### Exercise description:
Which lines of the records contain the string "Where"? Return each of those lines in full, and treat uppercase and lowercase as different.

Item-finding records

◆ ◆ ◆ ◆ ◆

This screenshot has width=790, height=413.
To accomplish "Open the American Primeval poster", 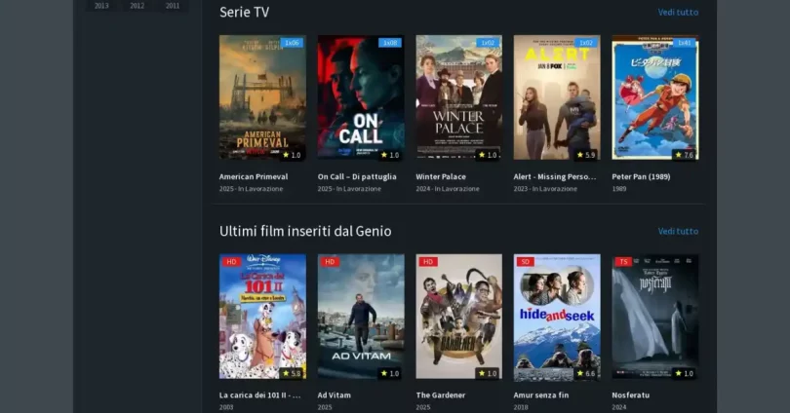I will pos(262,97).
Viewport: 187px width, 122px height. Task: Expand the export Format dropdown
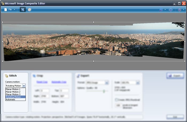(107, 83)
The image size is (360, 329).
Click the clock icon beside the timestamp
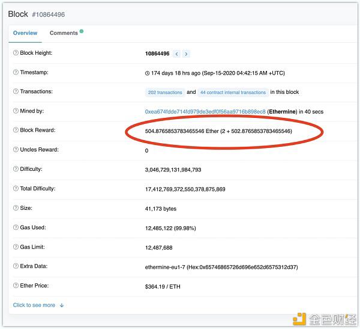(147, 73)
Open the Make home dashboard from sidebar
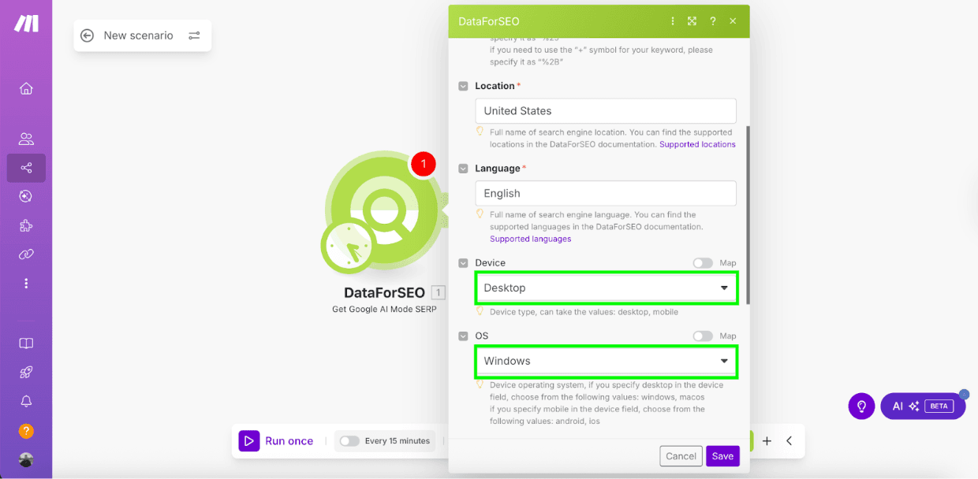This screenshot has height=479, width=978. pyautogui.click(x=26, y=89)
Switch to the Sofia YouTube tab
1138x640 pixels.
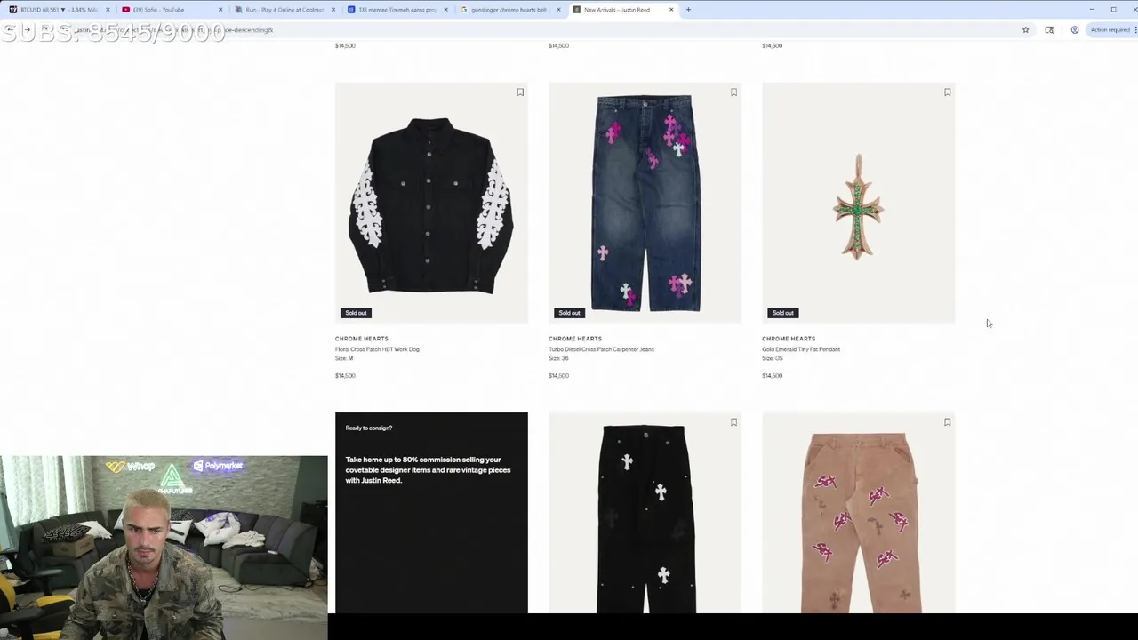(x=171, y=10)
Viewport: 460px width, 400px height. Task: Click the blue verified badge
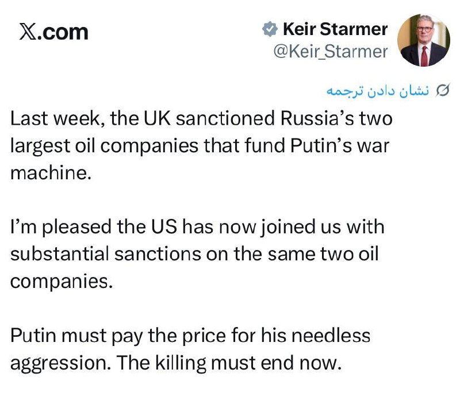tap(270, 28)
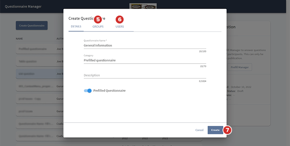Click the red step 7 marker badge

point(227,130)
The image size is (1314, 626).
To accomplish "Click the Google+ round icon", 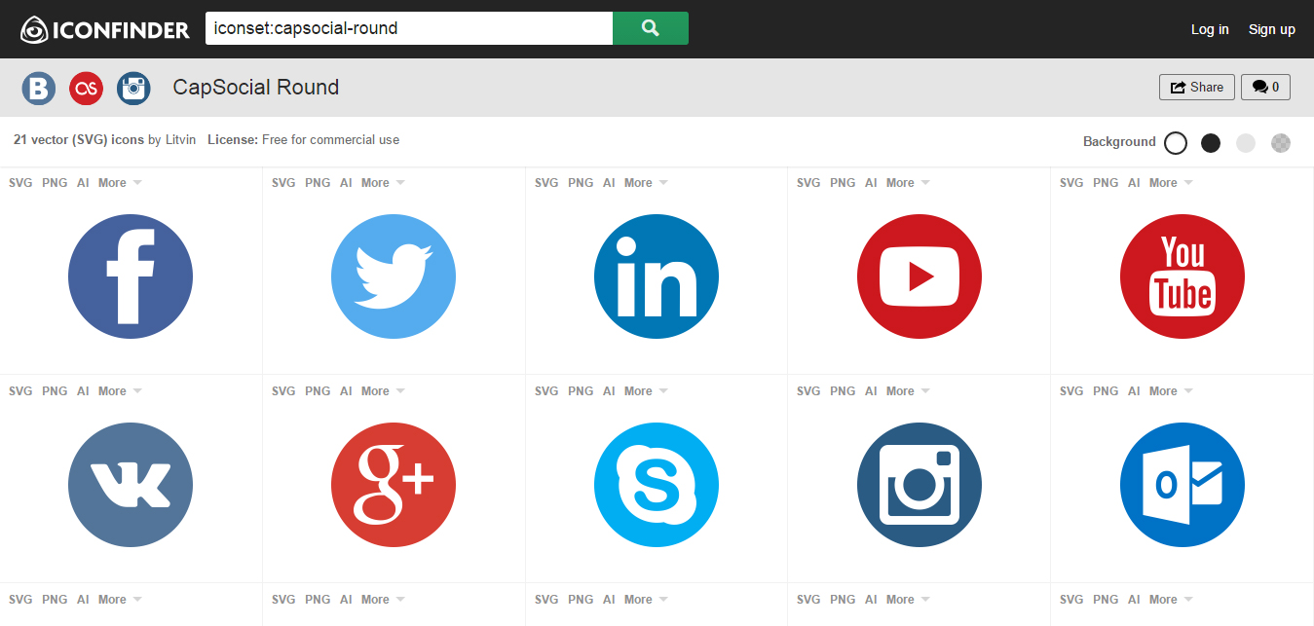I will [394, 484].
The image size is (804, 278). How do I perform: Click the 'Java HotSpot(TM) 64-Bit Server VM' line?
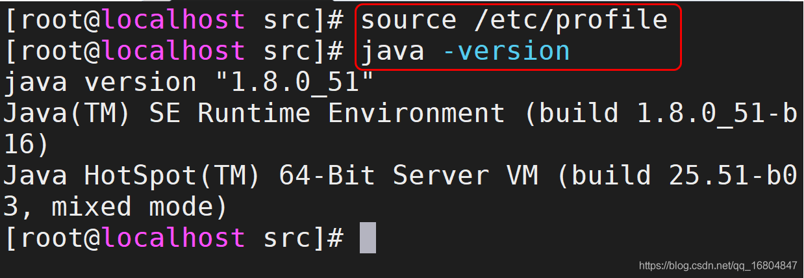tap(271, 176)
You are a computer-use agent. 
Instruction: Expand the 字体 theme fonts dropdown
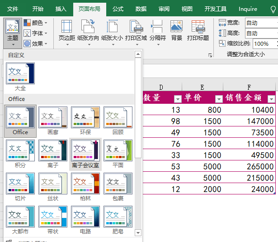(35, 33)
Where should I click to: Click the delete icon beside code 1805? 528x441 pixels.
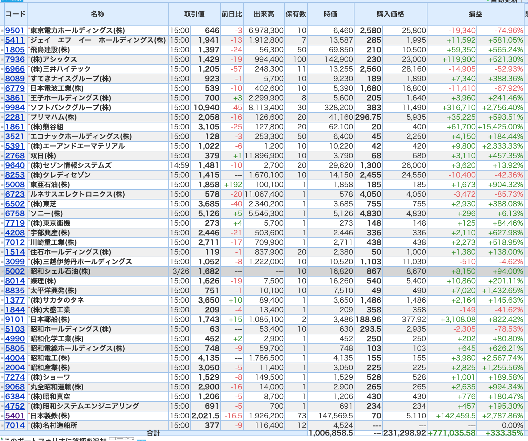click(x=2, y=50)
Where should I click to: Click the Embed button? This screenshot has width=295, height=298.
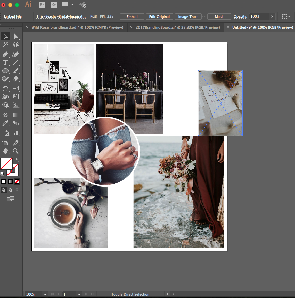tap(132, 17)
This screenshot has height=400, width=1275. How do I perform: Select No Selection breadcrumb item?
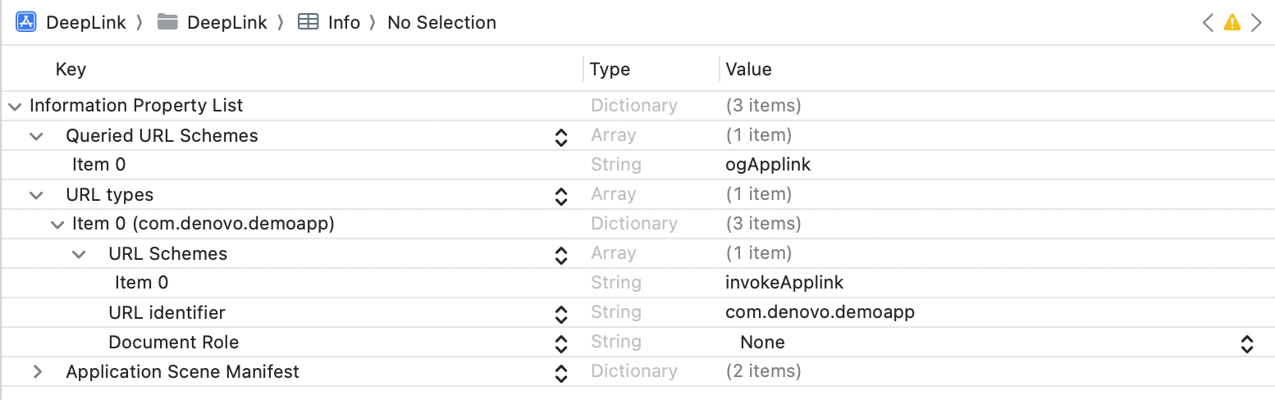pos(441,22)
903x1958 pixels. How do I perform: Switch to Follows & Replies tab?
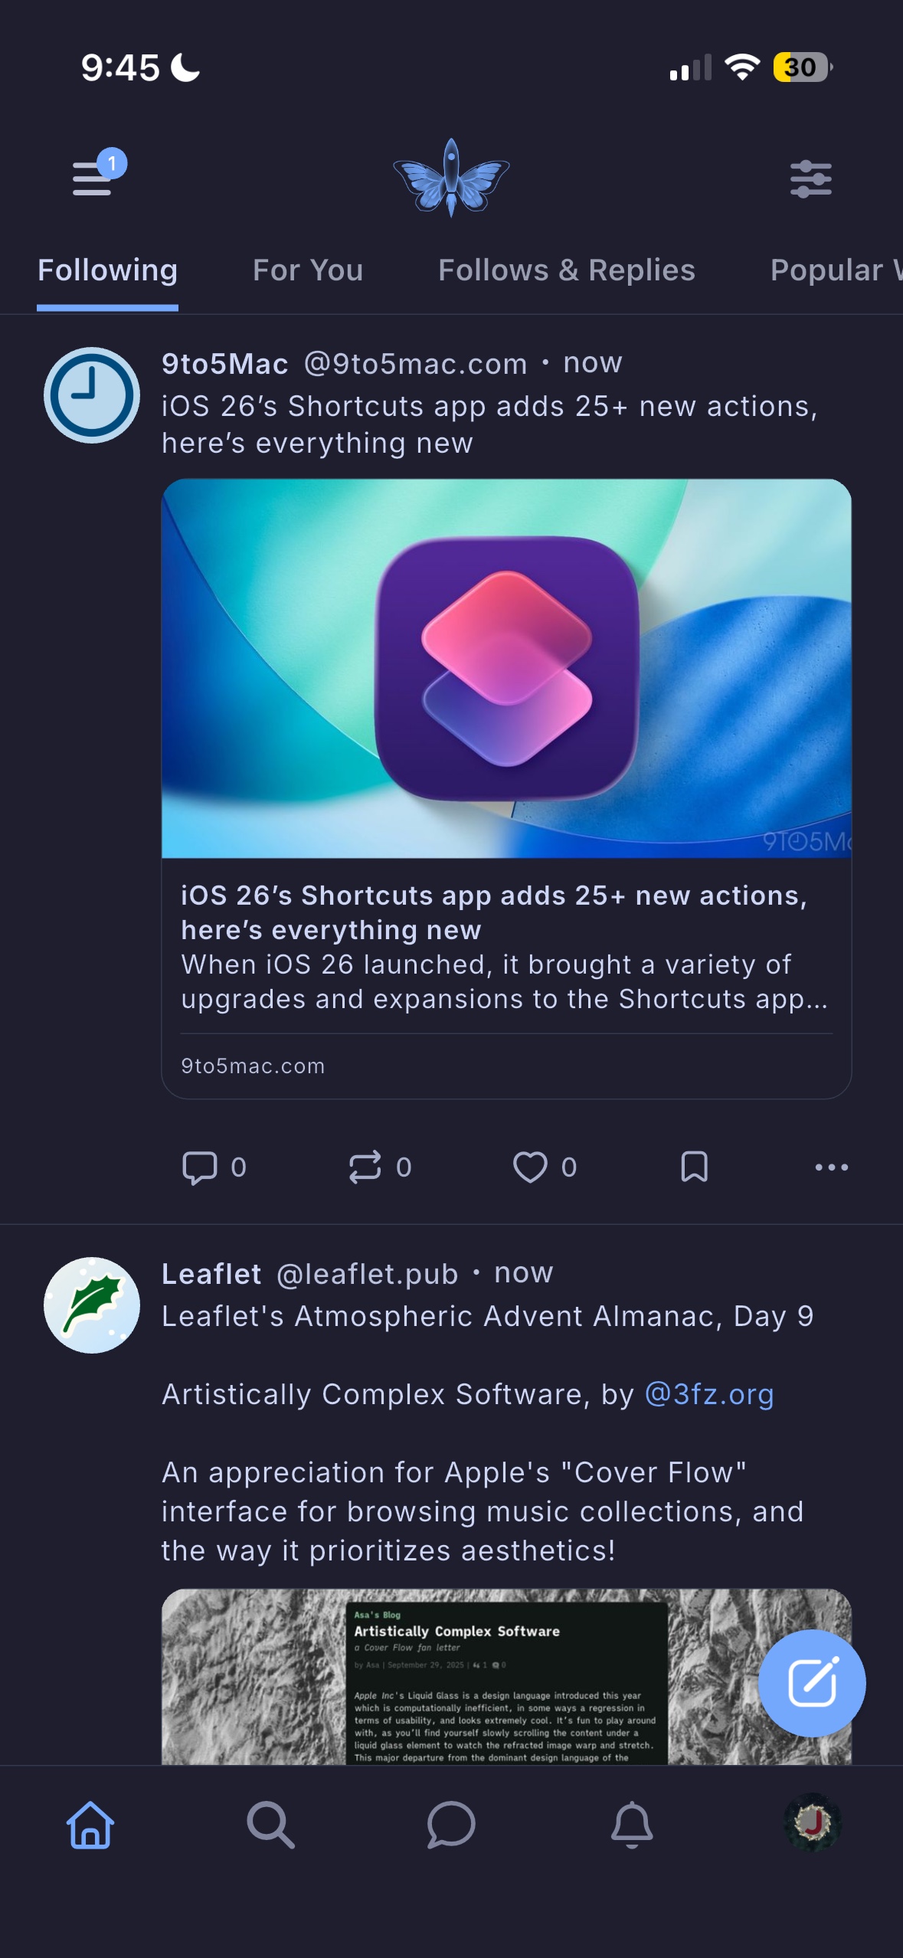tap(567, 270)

◆ ◆ ◆ ◆ ◆

### Exercise answer:
Where should I click to: Click the delete icon beside code 1805? 528x441 pixels.
Where should I click to: Click the Embed button? This screenshot has width=295, height=298.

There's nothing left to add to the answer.